**EXTRACTED ENTRIES**
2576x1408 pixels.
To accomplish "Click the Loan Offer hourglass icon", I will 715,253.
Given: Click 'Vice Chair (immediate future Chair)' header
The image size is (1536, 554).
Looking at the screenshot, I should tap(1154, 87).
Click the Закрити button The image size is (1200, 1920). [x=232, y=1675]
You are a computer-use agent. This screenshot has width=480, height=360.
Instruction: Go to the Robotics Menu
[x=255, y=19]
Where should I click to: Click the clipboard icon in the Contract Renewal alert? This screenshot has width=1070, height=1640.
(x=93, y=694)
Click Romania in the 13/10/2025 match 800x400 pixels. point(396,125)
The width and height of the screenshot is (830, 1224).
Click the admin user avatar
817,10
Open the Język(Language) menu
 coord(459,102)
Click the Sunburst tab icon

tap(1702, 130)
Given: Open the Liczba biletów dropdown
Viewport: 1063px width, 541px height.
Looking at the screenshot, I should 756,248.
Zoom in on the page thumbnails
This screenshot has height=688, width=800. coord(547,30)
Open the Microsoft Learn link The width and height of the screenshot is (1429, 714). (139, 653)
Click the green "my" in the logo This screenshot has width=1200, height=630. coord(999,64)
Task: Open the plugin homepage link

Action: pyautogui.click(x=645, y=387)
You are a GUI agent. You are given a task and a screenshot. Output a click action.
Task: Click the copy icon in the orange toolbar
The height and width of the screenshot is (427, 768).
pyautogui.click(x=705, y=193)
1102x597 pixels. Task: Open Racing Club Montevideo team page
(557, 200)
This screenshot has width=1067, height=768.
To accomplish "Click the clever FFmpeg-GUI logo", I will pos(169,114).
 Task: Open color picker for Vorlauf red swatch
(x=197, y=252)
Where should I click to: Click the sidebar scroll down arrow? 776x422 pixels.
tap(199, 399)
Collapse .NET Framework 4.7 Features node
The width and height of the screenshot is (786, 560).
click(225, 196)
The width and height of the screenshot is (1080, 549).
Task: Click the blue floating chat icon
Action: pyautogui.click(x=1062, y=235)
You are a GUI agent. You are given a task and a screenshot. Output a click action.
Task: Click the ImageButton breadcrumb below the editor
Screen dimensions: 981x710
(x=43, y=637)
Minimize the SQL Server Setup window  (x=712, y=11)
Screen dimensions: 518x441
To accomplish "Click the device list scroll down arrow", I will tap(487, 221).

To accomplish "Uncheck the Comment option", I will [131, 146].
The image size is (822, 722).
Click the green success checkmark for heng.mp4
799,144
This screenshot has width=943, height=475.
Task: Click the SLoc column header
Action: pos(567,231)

**TASK INSTRUCTIONS**
Exactly and without omission, set down every entry.

**TASK OUTPUT**
2576x1408 pixels.
To accomplish "Click the Loan Offer hourglass icon", I will 715,253.
Given: Click 'Vice Chair (immediate future Chair)' header
The image size is (1536, 554).
Looking at the screenshot, I should tap(1154, 87).
Click the Закрити button The image size is (1200, 1920). [x=232, y=1675]
You are a computer-use agent. This screenshot has width=480, height=360.
Instruction: Go to the Robotics Menu
[x=255, y=19]
Where should I click to: Click the clipboard icon in the Contract Renewal alert? This screenshot has width=1070, height=1640.
(x=93, y=694)
Click Romania in the 13/10/2025 match 800x400 pixels. point(396,125)
The width and height of the screenshot is (830, 1224).
Click the admin user avatar
817,10
Open the Język(Language) menu
 coord(459,102)
Click the Sunburst tab icon

tap(1702, 130)
Given: Open the Liczba biletów dropdown
Viewport: 1063px width, 541px height.
Looking at the screenshot, I should 756,248.
Zoom in on the page thumbnails
This screenshot has height=688, width=800. coord(547,30)
Open the Microsoft Learn link The width and height of the screenshot is (1429, 714). (139, 653)
Click the green "my" in the logo This screenshot has width=1200, height=630. coord(999,64)
Task: Open the plugin homepage link

Action: pyautogui.click(x=645, y=387)
You are a GUI agent. You are given a task and a screenshot. Output a click action.
Task: Click the copy icon in the orange toolbar
The height and width of the screenshot is (427, 768).
pyautogui.click(x=705, y=193)
1102x597 pixels. Task: Open Racing Club Montevideo team page
(557, 200)
This screenshot has width=1067, height=768.
To accomplish "Click the clever FFmpeg-GUI logo", I will pos(169,114).
 Task: Open color picker for Vorlauf red swatch
(x=197, y=252)
Where should I click to: Click the sidebar scroll down arrow? 776x422 pixels.
tap(199, 399)
Collapse .NET Framework 4.7 Features node
The width and height of the screenshot is (786, 560).
click(225, 196)
The width and height of the screenshot is (1080, 549).
Task: Click the blue floating chat icon
Action: pyautogui.click(x=1062, y=235)
You are a GUI agent. You are given a task and a screenshot. Output a click action.
Task: Click the ImageButton breadcrumb below the editor
Screen dimensions: 981x710
(x=43, y=637)
Minimize the SQL Server Setup window  (x=712, y=11)
Screen dimensions: 518x441
To accomplish "Click the device list scroll down arrow", I will tap(487, 221).

To accomplish "Uncheck the Comment option", I will [131, 146].
The image size is (822, 722).
Click the green success checkmark for heng.mp4
799,144
This screenshot has width=943, height=475.
Task: Click the SLoc column header
Action: pos(567,231)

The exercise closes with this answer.